Quiz-time for Tucson
The Rio Nuevo Board:
1. is changing its name to the Rio Dinero Board.
2. is spending money to preserve landmarks.
3. is spending money to preserve its reputation as a dolt collective.
4. woke up in TMC and has no memory of the past 10 years.
After being reported missing this weekend, Michael Jackson's mother was found in Pima County:
1. just as easy as A-B-C, 1-2-3.
2. baby you and me, girl.
3. singing in Gaslight Theatre's production of "Jersey Goys", or "Larry and Curly go to Moe-town."
4. whipping the Tucson Boys Chorus into line.
Arizona Secretary of State Ken Bennett is working to keep the Quality Education and Jobs Initiative off the ballot because:
1. funding education properly sets a bad precedent.
2. he hopes to fill Gov. Brewer's high heels one day.
3. the president's birth certificate is priority No. 1.
4. Arizona's image couldn't get any better.
The Arizona Wildcats football team has rebuilt its image with:
1. a new head coach.
2. "Rodney Dangerfield's Guide to Self-Esteem."
3. duct tape and a national television deal on Cartoon Network.
4. a scheme to sneak into the PAC-12 by wearing a cloaking device making them invisible, and then, once they're inside ...
There's a cat show at the Doubletree today. Every cat show is "Toddlers and Tiaras" with tails.
Retract your claws. I have cats. And a dog, so I understand those who prefer the groveling companionship of dogs. Dog people always sneak in, snickering like Scooby Doo, asking about kitten juggling or saying "I tawt I taw a puttytat." Very funny. If our dogs are so smart why do they look at a litter box and see Whitman Samplers? Case closed.
If you plan to attend the show, I recommend ear plugs. The purring is deafening. I love the fur-ball hurling competition known as "kacking." Holding their cat like a blunderbuss, they squeeze Garfield until a fur-ball is discharged like a shot put. The night ends with cat fanciers telling their own version of the classic joke: The Aristocats.

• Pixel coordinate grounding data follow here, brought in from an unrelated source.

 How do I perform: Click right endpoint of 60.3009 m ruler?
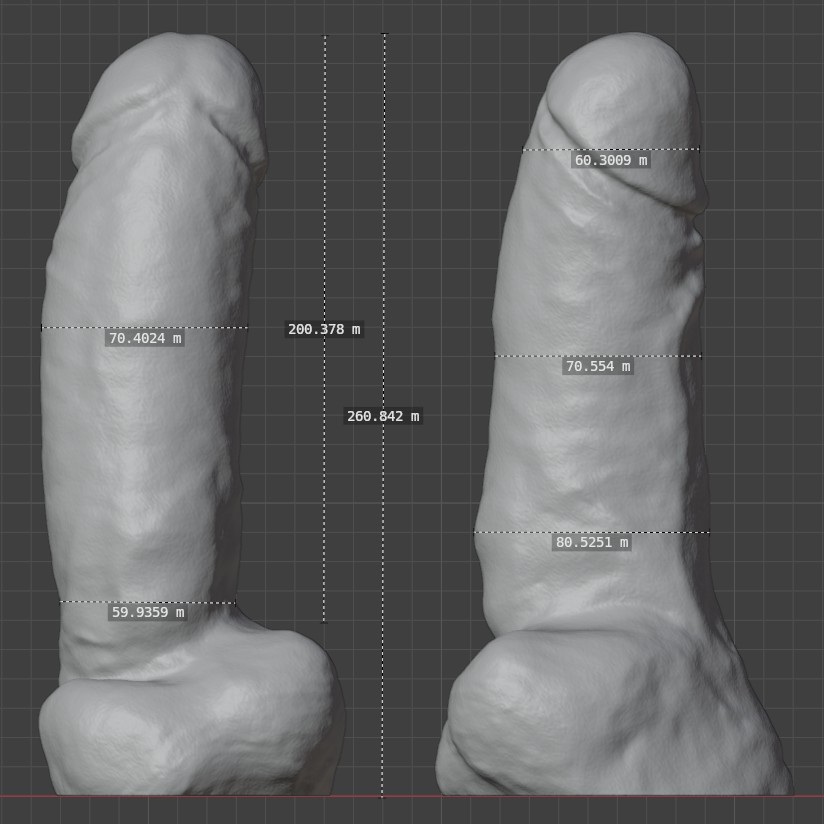(x=699, y=149)
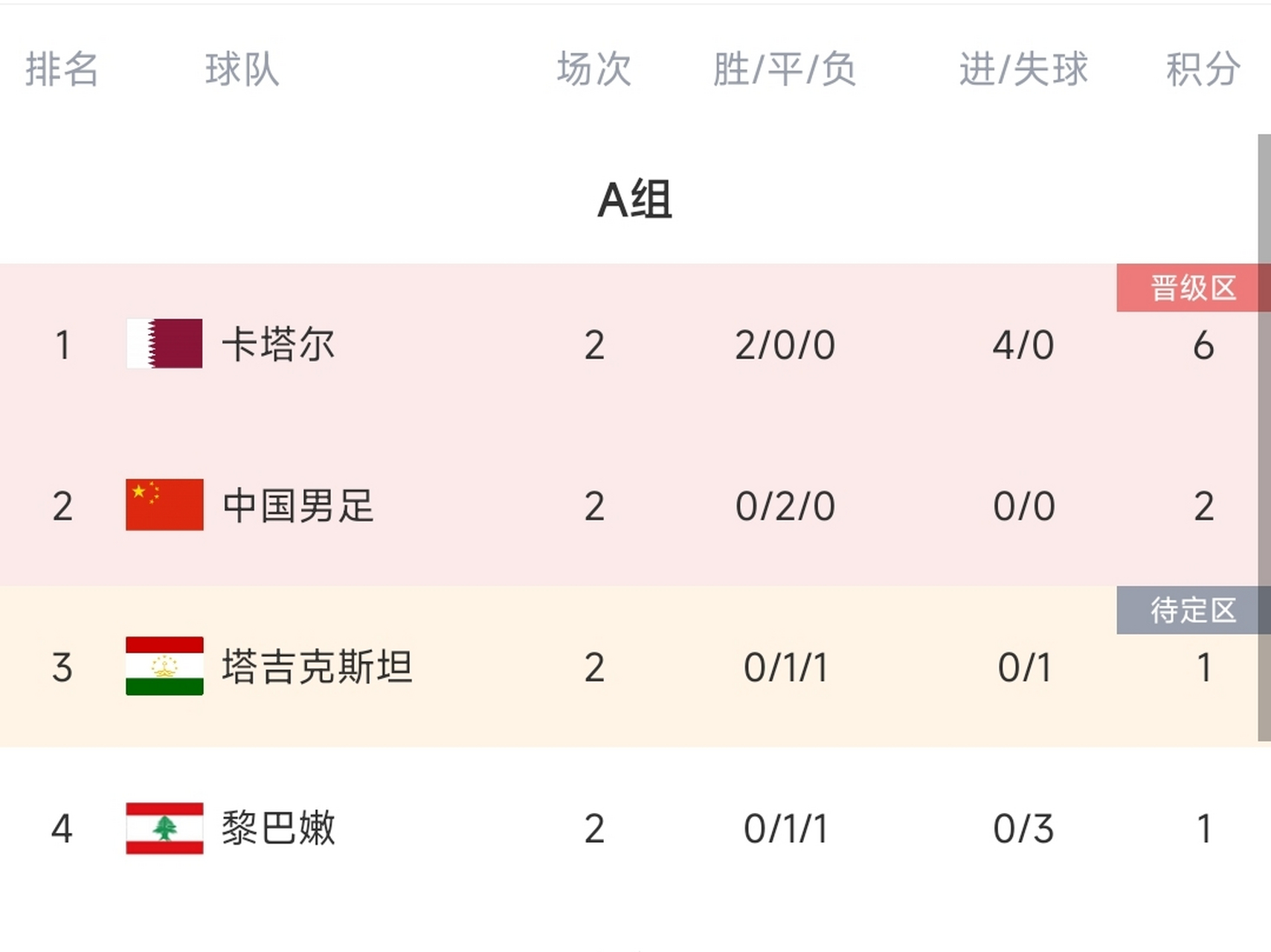Click the 积分 column header
The height and width of the screenshot is (952, 1271).
(x=1203, y=70)
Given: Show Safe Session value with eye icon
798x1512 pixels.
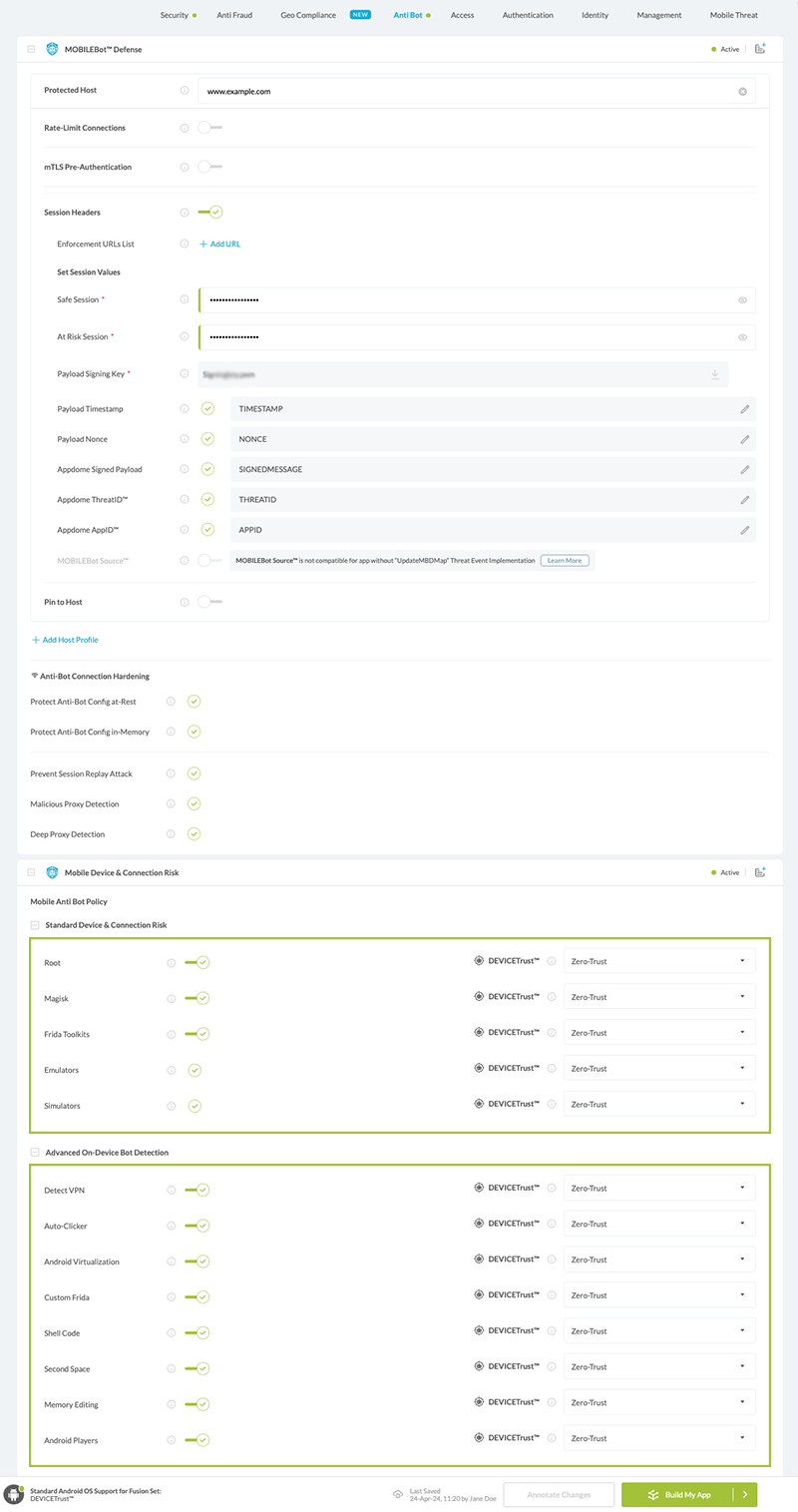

Cat shows are Miss America pageants without the cat fights. My cat is smarter than Miss North Carolina. I saw last year's pageant-host lure a swimsuit contestant onto the runway with a feather tied to a piece of string. The cat judging categories are "Best Color," "Best Breed" and "Most Indifferent." The winners will receive a mouse head and a ball of yarn. Bring a food bank donation and they'll scratch you behind the ears.
1. a PBS affiliate in Toltec.
2. underfunded, understaffed, overwhelmed.
3. inexcusably incompetent.
4. 2 and 3.
Maricopa County Sheriff Joe Arpaio appeared in court to answer charges that he:
1. hums the theme to "Rawhide" during round ups.
2. does a great "Speedy Gonzales" impression to loosen up his deputies before a raid.
3. may be a self-promoting bigot, but, gosh darn it, he loves illegals.
4. knows a sheriff in Pinal County who really loves at least one illegal immigrant.
The statue of Joe Paterno that was removed from Penn State will end up:
1. being purchased by the Rio Nuevo board.
2. on the Goldwater bombing range.
3. as a hat rack in the Marist College building.
4. in front of Arizona's CPS offices.
Under the gun
The nation is drowning in weaponry. We are a testosterone-sotted nation that adores guns - much to the perplexed alarm of the civilized adult world.
Our gun which art in the nightstand, hallowed be thy name, thy kingdom has come. The NRA's will be done, in Washington as it is in our barrios and ghettos, giving us this day our daily death toll. Forgive us our trespasses as we blow away those who trespass against us for thine is the Second Amendment and the gun lobby's power forever and ever.
Just as vile porn is the unintended consequence of the purist's vision of the First Amendment, the gun plague is the consequence of the purist's vision of the Second Amendment. Fools dreaming of a gun-free utopia cling to an absurd fantasy. The genie is out of the bottle. The debate is over. I support conceal and carry with permits and training for all.
Paranoids argue permits and training and banning assault rifles lead to liberal fascism. In their fantasy the government they deride as incompetent - the same government that can't clear a neighborhood in Baghdad, will sweep across the land, confiscating all arms.
Such hand-wringing substitutes for thought, and as the gravediggers plow, governs our lives. The NRA's worst fears have bred a contagion of fear: Annie, get your gun and your training. And repeat after me: I pledge allegiance to the NRA's divine interpretation of the Second Amendment, and that for which it stands, one nation under the gun, in fear, with body armor and assault rifles for all.